Instructions to follow>
Reproduce word for word the stretch from "The story became" through "Hollywood with 21?" in the passage below about the casting of 21.

Text extract>
-- Begin --

It's funny, with all that's going on with 21, I'm feeling coy irony. I first heard about Bringing Down the House (the book 21 is based on) a few years ago, when my brother (who also attended MIT for grad school) told me about how it was written about a bunch of MIT Asian American students who went to Vegas and skillfully used mathematics to literally "bring down the house."
The story became a novel, which then got turned into the movie that's now getting so much grease. As far as the information I've been given, it was the novel that initially changed the ethnicities of the characters (I didn't hear too much comparable controversy there). Kevin Spacey pretty much went ahead with the treatment and produced a film. Granted, even if the novel kept the ethnicities as Asian Americans, Kevin Spacey most likely would have still preferred the Caucasian remix. We've seen it done with The Departed and we almost seen it done with the Hollywood remake of Oldboy. What would stop Hollywood with 21?

-- End --

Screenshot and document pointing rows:
-- Begin --

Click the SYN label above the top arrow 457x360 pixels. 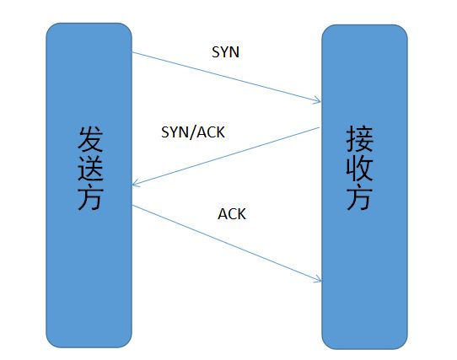[224, 51]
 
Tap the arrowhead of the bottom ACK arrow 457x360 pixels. [320, 281]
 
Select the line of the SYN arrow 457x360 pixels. [226, 78]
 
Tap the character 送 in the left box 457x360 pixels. [89, 169]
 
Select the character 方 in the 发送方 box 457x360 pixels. [89, 198]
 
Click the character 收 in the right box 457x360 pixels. [364, 168]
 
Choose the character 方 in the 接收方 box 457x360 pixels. [364, 198]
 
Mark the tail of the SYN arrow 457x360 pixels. [134, 52]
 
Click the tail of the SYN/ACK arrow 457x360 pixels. [320, 128]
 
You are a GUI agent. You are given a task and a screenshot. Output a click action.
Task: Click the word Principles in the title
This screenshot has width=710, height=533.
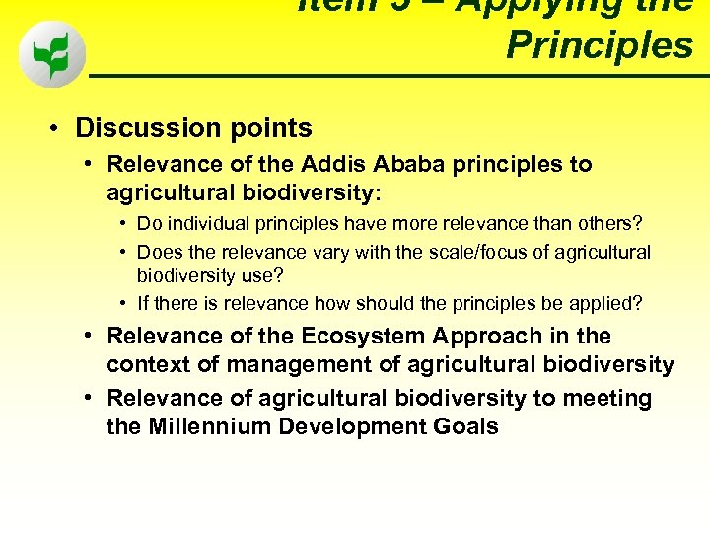coord(600,45)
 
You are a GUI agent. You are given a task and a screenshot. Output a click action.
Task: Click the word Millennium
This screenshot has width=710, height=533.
coord(208,427)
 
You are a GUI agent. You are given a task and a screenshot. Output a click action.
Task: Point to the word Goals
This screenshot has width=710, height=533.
coord(465,427)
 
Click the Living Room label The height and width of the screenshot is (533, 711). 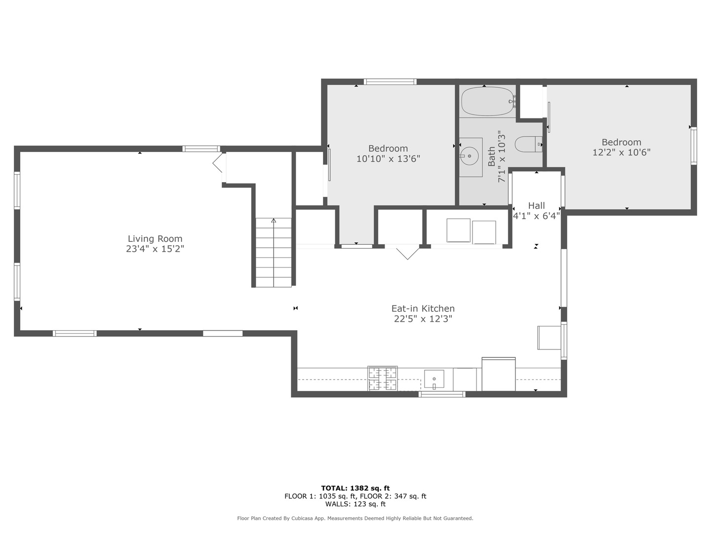(x=155, y=239)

-- End --

Answer to this problem>
The story became a novel, which then got turned into the movie that's now getting so much grease. As far as the information I've been given, it was the novel that initially changed the ethnicities of the characters (I didn't hear too much comparable controversy there). Kevin Spacey pretty much went ahead with the treatment and produced a film. Granted, even if the novel kept the ethnicities as Asian Americans, Kevin Spacey most likely would have still preferred the Caucasian remix. We've seen it done with The Departed and we almost seen it done with the Hollywood remake of Oldboy. What would stop Hollywood with 21?